こころは同じ 花のうてなぞ
南無阿弥陀仏 新年明けましておめでとうございます。本年も皆様にとりましてお念仏とのご縁がなおいっそう深まりますよう心よりご祈念申し上げます。
年が明けますとその分だけ人は一つ歳を取ります。それはつまり己の死が近付いているということを表すわけです。死は誰しもに訪れる平等に与えられるものです。
禅僧の一休さんは正月に竹竿の上に骸骨を掲げて京都の街中を練り歩いたそうです。そして「門松は冥土の旅の一里塚めでたくもありめでたくもなし」とおっしゃられたそうです。真にその通りとは思ってもどうしても私たちは死については敬遠してしまうものです。
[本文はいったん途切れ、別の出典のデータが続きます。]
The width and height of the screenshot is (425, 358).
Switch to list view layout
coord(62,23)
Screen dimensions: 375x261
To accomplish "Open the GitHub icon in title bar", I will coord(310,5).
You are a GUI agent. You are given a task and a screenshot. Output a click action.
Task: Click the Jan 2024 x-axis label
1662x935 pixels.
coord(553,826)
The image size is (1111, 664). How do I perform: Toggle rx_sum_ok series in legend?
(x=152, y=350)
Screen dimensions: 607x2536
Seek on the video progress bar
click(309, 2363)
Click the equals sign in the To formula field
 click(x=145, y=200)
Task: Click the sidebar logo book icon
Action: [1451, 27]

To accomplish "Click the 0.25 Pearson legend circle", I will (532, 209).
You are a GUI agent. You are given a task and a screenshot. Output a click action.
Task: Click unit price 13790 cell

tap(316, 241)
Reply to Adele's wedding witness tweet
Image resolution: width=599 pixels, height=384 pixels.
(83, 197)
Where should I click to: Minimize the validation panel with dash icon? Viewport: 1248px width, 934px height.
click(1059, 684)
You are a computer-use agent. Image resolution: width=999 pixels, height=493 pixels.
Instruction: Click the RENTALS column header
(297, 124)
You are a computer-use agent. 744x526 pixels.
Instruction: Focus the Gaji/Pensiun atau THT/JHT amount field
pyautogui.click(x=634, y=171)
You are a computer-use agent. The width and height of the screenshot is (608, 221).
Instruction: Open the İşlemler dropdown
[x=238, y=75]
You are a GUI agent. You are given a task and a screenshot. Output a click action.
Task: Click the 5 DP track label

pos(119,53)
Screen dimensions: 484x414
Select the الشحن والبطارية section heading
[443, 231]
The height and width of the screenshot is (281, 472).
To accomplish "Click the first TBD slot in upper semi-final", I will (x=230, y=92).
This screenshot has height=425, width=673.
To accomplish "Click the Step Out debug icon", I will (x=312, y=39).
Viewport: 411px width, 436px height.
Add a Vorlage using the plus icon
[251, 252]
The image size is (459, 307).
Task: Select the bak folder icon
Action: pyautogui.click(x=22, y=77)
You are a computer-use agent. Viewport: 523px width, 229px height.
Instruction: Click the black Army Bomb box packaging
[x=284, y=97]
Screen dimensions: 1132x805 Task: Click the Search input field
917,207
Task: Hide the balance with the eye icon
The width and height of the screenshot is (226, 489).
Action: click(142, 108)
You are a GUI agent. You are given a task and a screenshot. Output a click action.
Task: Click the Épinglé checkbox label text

本当ならそんな嫌なことは考えたくもない、そう思うのが私たち生きる者の本音ではないかとは思います。とはいえ死は決して避けることができないのが現実です。
先日私はお檀家様のお祖母様が東京の病院に入院なさったのでお見舞いまいりました。お祖母様から生前中にお戒名を付けてほしいというご依頼でしたので、病室にて三時間くらい今までのご自分の生涯を伺いました。そして一週間お戒名を考えて再度お見舞いに伺いました。そうしたらお戒名を納得なさっていただいて本当に喜んで下さり、これで安心しましたから頑張って退院できるように治療します、とおっしゃっていただき別れ際に、またまいりますから今度はご自宅でお会いしましょうね、とお約束して失礼させていただきました。
その七日後娘様から、今亡くなりましたとご連絡いただいたのです。あまりにも元気でしたからてっきり退院かと思いましたが、あまりに突然のことで私にとって真に青天の霹靂です。
法然上人の御歌「つゆの身はここかしこにて消えぬともこころは同じ花のうてなぞ」そう思い真心込めてお念仏おとなえさせていただきました。
必ず阿弥陀様の極楽浄土に往生しお祖母様と再会の喜びを分かち合いたいと切に願ってやみません。